REQUIRED WORK >>
Using the records below, repeat exactly the lines from the one holding "Zahlung und Sicherheit (284, 2422)" through the one holding "Förderband (612, 2377)", both ends included, and no others.

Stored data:
·····

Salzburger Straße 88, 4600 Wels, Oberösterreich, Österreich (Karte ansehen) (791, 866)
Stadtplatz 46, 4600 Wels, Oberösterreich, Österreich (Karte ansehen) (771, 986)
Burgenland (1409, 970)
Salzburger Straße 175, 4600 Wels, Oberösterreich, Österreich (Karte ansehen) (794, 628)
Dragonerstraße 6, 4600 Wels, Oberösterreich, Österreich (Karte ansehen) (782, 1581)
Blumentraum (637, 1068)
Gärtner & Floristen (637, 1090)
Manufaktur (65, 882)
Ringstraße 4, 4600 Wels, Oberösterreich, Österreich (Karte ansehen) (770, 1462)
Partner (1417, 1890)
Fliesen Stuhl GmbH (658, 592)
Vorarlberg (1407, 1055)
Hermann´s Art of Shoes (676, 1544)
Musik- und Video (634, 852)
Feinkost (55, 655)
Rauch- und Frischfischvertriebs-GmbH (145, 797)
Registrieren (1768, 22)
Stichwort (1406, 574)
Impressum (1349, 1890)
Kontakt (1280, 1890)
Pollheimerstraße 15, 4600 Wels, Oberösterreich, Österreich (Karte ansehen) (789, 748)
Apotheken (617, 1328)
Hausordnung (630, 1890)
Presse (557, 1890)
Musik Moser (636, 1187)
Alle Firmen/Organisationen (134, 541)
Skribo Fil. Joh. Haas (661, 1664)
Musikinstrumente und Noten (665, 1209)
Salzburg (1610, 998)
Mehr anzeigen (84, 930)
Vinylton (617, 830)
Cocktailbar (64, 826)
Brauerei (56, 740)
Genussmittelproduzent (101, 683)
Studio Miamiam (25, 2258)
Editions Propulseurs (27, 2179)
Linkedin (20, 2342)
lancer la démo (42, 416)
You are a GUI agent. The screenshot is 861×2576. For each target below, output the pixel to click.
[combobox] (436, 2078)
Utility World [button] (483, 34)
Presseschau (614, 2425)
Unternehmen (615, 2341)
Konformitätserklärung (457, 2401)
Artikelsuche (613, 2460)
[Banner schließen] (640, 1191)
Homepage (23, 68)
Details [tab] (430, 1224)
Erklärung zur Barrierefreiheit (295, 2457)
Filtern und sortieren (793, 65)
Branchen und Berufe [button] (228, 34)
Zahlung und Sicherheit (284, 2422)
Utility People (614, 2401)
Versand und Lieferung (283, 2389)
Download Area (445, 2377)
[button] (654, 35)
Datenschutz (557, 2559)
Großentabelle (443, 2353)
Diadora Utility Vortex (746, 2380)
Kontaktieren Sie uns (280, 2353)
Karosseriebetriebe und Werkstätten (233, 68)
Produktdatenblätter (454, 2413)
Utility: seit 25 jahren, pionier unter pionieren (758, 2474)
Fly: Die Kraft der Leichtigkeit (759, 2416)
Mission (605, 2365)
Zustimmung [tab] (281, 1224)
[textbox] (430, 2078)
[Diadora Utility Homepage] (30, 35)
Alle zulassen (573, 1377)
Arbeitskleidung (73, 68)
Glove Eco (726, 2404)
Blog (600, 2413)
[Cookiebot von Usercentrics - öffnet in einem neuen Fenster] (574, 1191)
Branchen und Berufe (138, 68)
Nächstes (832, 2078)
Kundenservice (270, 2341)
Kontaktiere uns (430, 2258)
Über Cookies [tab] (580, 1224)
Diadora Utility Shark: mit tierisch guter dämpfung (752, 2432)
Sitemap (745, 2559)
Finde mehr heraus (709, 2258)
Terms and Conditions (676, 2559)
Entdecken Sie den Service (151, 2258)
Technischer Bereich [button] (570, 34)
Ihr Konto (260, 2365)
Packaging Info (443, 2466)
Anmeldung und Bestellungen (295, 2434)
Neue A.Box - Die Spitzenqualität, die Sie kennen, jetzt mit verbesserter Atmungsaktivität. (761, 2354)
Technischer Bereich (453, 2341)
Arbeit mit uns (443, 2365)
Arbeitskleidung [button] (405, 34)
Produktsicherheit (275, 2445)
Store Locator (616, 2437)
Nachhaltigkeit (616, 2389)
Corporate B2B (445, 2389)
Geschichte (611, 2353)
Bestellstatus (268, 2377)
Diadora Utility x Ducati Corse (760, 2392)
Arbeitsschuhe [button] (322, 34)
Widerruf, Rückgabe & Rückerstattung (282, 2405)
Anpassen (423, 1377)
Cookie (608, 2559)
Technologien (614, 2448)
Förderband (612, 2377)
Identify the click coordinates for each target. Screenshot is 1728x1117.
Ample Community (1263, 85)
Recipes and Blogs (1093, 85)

·····

TASK SOLUTION >>
Zahlung und Sicherheit (284, 2422)
Utility People (614, 2401)
Versand und Lieferung (283, 2389)
Download Area (445, 2377)
[button] (654, 35)
Datenschutz (557, 2559)
Großentabelle (443, 2353)
Diadora Utility Vortex (746, 2380)
Kontaktieren Sie uns (280, 2353)
Karosseriebetriebe und Werkstätten (233, 68)
Produktdatenblätter (454, 2413)
Utility: seit 25 jahren, pionier unter pionieren (758, 2474)
Fly: Die Kraft der Leichtigkeit (759, 2416)
Mission (605, 2365)
Zustimmung [tab] (281, 1224)
[textbox] (430, 2078)
[Diadora Utility Homepage] (30, 35)
Alle zulassen (573, 1377)
Arbeitskleidung (73, 68)
Glove Eco (726, 2404)
Blog (600, 2413)
[Cookiebot von Usercentrics - öffnet in einem neuen Fenster] (574, 1191)
Branchen und Berufe (138, 68)
Nächstes (832, 2078)
Kundenservice (270, 2341)
Kontaktiere uns (430, 2258)
Über Cookies [tab] (580, 1224)
Diadora Utility Shark: mit tierisch guter dämpfung (752, 2432)
Sitemap (745, 2559)
Finde mehr heraus (709, 2258)
Terms and Conditions (676, 2559)
Entdecken Sie den Service (151, 2258)
Technischer Bereich [button] (570, 34)
Ihr Konto (260, 2365)
Packaging Info (443, 2466)
Anmeldung und Bestellungen (295, 2434)
Neue A.Box - Die Spitzenqualität, die Sie kennen, jetzt mit verbesserter Atmungsaktivität. (761, 2354)
Technischer Bereich (453, 2341)
Arbeit mit uns (443, 2365)
Arbeitskleidung [button] (405, 34)
Produktsicherheit (275, 2445)
Store Locator (616, 2437)
Nachhaltigkeit (616, 2389)
Corporate B2B (445, 2389)
Geschichte (611, 2353)
Bestellstatus (268, 2377)
Diadora Utility x Ducati Corse (760, 2392)
Arbeitsschuhe [button] (322, 34)
Widerruf, Rückgabe & Rückerstattung (282, 2405)
Anpassen (423, 1377)
Cookie (608, 2559)
Technologien (614, 2448)
Förderband (612, 2377)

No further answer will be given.